Littérature française

Ayez pitié de moi, Seigneur ; voyez l’état d’humiliation où mes ennemis m’ont réduit, vous qui me relevez et me retirez des portes de la mort, afin que j’annonce toutes vos louanges aux portes de la ville de Sion.

 

Psaume IX

 

 

 

 

I

 

 

« Ça m’a pris comme ça, voyez-vous, sous terre, sans doute à l’instant où le métro passait sous la Seine, entre Saint-Michel et Châtelet, vers dix heures et demie du soir, après les vacances de la Toussaint, quelques semaines avant la fin du siècle, alors que, pour la première fois, je n’étais pas retourné à Siom étant donné qu’il repose à présent là-haut, derrière lou brau, sur cette colline dont on a abattu presque tous les arbres afin, avait dit le maire, que ce soit mieux aéré et la vue encore plus large, plus belle ; si bien que de là-haut, sur la route de Limoges, on peut maintenant s’arrêter, contempler le lac, les contreforts du haut plateau et ce qui reste de Siom, en contrebas, parmi les jeunes chênes, les hêtres, les sapins, les bosquets de genêts, comme si, avait ajouté le maire, le cimetière ne devait plus avoir, à notre époque, d’autre fonction que celle de pittoresque premier plan avec, à contre-jour, au bas du ciel, ses croix entre lesquelles les voyageurs qui s’arrêtent pour pisser contre le muret d’enclos, dans les fougères et les orties, découvrent, en levant la tête, lorsqu’ils ont cessé de regarder ce qui fait qu’ils ne sont pas des femmes, d’autres collines, plus basses, à perte de vue : autant de collines, peut-être, qu’il y a de croix dressées sur les caveaux et les tombes, certaines plus hautes que d’autres, bien réparties le long des quatre allées qui forment elles-mêmes une croix, debout pour la plupart, les croix de granit comme celles de bois, de fer ou de marbre, et ces petites croix que les cimes des jeunes sapins, plus bas, dressent dans l’or du soir. »

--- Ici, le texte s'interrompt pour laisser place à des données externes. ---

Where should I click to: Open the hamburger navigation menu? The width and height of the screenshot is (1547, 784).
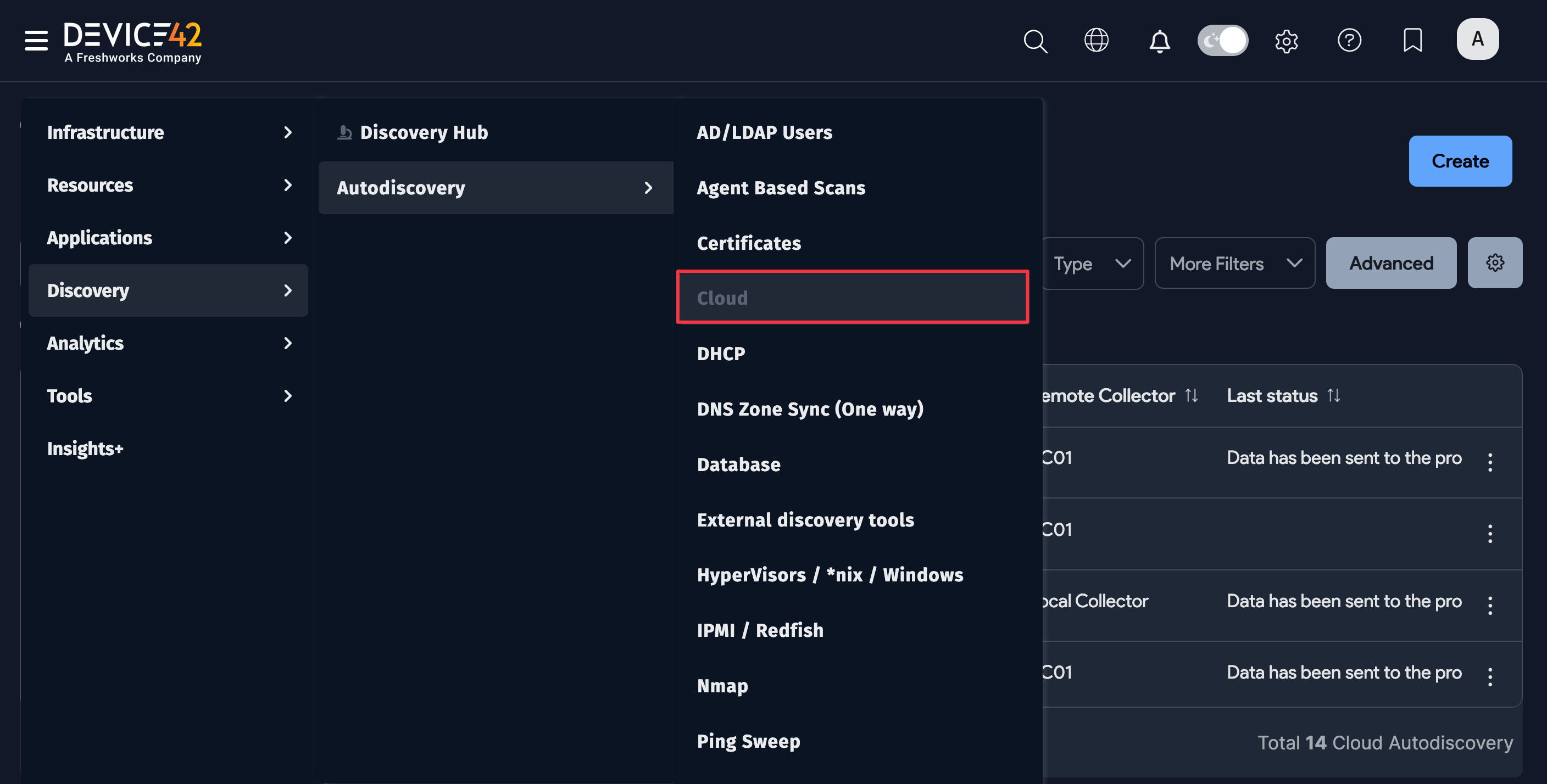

Oui, presque toutes debout et aussi droites qu’il s’était tenu, lui, un soir de novembre dernier, dans ce wagon de métro à demi vide, avait-il ajouté sur un ton quasi indifférent : la voix qu’il avait toujours eue, ici, à Siom, et probablement ailleurs ; une voix si calme et si pâle qu’elle nous forçait à nous arrêter, à tourner la tête vers ce trop jeune gars, ce blanc-bec, cette blanchaille, et poliment, en faisant preuve d’un respect qu’il ne nous inspirait pourtant guère, tout professeur qu’il était devenu, même si nous autres, les derniers Siomois, n’avons plus de respect que pour les lois et les institutions – pour ce qui a pu nous empêcher d’entrer vivants, seuls, ignorants, désabusés, dans notre propre nuit. Nous arrêtant, donc, nous asseyant même, ce premier soir de juillet, dans le pré qui est devant chez Nespoux, au bord de la rue haute, parmi les ultimes chants d’oiseaux, et l’écoutant, lui, le jeune Lauve, nous raconter ce qui l’avait pris, cette nuit de novembre, ce qui s’était emparé de lui dans les entrailles de la capitale, avait-il ajouté en se lançant dans une phrase sans fin, de celles qu’il devait servir à ses élèves, là-bas, à Paris : un soudain mal de ventre, une sueur froide, des convulsions, alors qu’il sortait du restaurant où il avait dîné, un mercredi, ayant comme tous les mercredis quitté son appartement de Nogent-sur-Marne, dans la banlieue, pour aller dîner seul à Paris, afin, avait-il précisé, de ne pas devenir fadard comme le dernier des Pythre ou rebusant comme cette vieille chouette d’Yvonne Piale et comme tant d’autres, à Siom, qui n’avaient pas su sortir d’eux-mêmes.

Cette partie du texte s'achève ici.